Loi anti-LGBT au Burkina Faso : une régression historique pour les droits humains
Le 1er septembre, l’Assemblée législative de transition du Burkina Faso a adopté une loi criminalisant les relations homosexuelles consenties, marquant un virage répressif dans le pays. Cette décision, prise à l’unanimité par les 71 députés, punit les personnes reconnues coupables de cinq ans d’emprisonnement et d’amendes. Une mesure qui représente un recul flagrant pour les droits des personnes LGBT et une violation de leurs libertés fondamentales.
Une loi en contradiction avec les engagements internationaux
Cette nouvelle disposition, intégrée au Code des personnes et de la famille, interdit les « comportements de nature à promouvoir les pratiques homosexuelles ». Le gouvernement justifie cette mesure en invoquant les « valeurs culturelles » et les « aspirations profondes de la société burkinabè », selon les déclarations du ministre de la Justice, Edasso Rodrigue Bayala.
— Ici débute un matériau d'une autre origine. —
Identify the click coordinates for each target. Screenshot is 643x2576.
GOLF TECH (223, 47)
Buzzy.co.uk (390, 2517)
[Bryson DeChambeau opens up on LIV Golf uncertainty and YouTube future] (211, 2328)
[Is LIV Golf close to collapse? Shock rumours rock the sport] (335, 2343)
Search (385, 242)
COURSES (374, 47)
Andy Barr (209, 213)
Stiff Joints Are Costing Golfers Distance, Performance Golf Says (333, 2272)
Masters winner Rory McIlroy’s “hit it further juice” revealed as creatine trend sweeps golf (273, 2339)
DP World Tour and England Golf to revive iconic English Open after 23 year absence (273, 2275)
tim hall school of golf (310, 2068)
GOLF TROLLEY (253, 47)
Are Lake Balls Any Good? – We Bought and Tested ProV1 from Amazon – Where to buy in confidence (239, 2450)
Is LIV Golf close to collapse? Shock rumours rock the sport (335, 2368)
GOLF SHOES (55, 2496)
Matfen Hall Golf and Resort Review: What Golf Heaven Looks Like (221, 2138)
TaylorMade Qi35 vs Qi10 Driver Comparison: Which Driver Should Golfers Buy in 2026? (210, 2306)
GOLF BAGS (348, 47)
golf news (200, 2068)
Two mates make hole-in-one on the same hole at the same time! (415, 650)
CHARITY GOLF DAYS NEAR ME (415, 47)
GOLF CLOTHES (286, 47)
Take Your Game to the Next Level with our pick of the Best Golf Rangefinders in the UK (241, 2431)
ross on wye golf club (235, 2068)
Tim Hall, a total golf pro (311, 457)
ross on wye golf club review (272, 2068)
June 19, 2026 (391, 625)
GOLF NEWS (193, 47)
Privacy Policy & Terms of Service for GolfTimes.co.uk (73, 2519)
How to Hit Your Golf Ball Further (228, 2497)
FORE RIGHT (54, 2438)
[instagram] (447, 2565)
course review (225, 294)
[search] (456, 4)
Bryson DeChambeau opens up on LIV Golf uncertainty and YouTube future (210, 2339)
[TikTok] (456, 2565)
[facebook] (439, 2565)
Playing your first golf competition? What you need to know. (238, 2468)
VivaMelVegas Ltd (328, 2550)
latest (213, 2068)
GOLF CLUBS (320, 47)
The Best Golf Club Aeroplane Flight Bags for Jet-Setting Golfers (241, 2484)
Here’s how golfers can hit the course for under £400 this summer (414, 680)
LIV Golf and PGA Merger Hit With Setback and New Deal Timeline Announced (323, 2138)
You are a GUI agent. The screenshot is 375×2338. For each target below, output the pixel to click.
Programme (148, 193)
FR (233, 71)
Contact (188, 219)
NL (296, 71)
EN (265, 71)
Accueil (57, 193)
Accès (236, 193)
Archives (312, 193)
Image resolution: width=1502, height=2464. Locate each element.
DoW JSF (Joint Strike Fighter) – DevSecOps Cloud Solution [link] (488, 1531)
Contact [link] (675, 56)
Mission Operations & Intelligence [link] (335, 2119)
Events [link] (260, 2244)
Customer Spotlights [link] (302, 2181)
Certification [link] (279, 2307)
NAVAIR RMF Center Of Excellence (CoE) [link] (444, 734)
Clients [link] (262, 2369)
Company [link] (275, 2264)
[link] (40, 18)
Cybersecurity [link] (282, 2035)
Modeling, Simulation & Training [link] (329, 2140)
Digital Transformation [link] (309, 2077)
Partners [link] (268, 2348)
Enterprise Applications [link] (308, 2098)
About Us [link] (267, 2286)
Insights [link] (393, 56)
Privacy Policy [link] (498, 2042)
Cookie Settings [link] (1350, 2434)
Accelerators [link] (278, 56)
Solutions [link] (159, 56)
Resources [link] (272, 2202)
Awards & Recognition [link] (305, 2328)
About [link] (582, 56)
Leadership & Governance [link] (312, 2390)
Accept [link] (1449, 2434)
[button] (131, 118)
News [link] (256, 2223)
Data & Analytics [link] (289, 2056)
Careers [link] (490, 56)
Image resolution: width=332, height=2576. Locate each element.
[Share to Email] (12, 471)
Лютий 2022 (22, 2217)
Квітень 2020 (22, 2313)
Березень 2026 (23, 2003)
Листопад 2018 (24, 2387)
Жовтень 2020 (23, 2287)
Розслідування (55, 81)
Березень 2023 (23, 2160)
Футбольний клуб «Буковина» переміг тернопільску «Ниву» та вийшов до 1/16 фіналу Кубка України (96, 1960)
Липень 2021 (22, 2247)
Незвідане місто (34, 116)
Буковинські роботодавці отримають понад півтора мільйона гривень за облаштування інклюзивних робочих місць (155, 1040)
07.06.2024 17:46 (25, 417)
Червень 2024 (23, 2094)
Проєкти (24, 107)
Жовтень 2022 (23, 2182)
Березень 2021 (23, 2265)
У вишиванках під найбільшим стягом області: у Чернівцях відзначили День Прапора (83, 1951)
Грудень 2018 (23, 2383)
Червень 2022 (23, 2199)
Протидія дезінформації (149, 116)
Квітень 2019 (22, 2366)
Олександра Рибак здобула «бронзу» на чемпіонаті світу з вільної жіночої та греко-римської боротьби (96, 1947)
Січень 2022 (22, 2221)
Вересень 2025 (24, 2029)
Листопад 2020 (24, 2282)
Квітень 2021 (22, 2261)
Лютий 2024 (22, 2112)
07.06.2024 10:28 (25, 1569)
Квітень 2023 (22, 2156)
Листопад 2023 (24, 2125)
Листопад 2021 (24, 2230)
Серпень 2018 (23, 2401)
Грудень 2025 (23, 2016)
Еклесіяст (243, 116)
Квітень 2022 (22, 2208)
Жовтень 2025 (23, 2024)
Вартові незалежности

Pourtant, cette loi contrevient aux obligations du Burkina Faso en matière de droits humains. En effet, elle bafoue :
- La Charte africaine des droits de l’homme et des peuples, qui garantit la non-discrimination et la protection de la vie privée.
- Le Pacte international relatif aux droits civils et politiques, ratifié par le pays.
Cette criminalisation s’ajoute à un contexte politique et social déjà tendu. Depuis le coup d’État de 2022, la junte militaire au pouvoir réprime violemment l’opposition, les médias et les manifestations pacifiques. Une stratégie qui s’étend désormais aux minorités sexuelles, dans un climat de restriction croissante des libertés.
Un recul face à la tendance africaine
Jusqu’à présent, le Burkina Faso ne disposait pas de législation anti-LGBT, contrairement à d’autres pays du continent qui ont hérité de lois coloniales répressives. Pourtant, ces dernières années, plusieurs États africains ont fait marche arrière sur ces questions :
- Le Botswana a libéré des journalistes et militants détenus arbitrairement.
- La Maurice a jugé inconstitutionnelle sa loi sur la sodomie.
- La Namibie a dépénalisé les relations homosexuelles consensuelles.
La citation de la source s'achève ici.